Provided data section start

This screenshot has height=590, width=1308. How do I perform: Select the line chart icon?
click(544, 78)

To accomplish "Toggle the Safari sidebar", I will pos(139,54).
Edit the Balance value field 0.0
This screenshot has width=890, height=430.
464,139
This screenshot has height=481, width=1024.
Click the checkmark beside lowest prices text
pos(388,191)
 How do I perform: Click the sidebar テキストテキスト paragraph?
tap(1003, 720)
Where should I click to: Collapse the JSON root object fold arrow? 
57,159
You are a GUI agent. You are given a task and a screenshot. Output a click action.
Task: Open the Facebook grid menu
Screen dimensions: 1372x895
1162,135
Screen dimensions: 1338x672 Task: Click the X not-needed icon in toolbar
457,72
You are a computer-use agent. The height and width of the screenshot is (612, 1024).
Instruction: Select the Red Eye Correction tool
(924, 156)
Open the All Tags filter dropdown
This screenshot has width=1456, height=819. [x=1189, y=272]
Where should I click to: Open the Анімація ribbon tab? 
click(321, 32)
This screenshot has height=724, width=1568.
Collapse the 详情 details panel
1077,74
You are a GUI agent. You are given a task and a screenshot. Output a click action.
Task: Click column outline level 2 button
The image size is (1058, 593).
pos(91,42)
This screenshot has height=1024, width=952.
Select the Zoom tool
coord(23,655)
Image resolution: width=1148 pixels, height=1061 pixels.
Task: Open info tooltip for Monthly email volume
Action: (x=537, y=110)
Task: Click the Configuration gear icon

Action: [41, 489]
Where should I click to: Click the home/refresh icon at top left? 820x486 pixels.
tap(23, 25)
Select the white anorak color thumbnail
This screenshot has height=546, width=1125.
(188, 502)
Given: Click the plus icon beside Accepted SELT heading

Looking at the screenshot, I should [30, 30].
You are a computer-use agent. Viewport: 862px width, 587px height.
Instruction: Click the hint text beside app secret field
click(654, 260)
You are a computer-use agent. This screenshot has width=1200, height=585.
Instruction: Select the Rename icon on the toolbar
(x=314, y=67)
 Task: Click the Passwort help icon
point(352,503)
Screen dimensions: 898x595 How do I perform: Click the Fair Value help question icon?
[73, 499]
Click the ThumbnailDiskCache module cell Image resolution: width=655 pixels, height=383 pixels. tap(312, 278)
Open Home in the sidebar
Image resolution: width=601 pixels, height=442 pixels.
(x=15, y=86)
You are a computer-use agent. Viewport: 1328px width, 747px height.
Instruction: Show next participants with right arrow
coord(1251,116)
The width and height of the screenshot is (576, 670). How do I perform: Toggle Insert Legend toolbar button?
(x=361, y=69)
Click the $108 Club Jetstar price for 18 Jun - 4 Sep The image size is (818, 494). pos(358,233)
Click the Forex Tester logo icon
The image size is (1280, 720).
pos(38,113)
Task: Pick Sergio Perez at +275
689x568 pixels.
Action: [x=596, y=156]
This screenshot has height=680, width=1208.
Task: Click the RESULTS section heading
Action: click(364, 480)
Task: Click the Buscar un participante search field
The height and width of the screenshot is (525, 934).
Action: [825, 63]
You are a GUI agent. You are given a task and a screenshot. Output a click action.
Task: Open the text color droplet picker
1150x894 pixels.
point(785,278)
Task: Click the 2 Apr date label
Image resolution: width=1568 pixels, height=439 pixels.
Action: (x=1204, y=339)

Provided data section end

Show every line of the data that includes the string "Viewport".

You are a computer-use agent. Viewport: 862px width, 587px height.
You are a computer-use agent. Viewport: 1328px width, 747px height.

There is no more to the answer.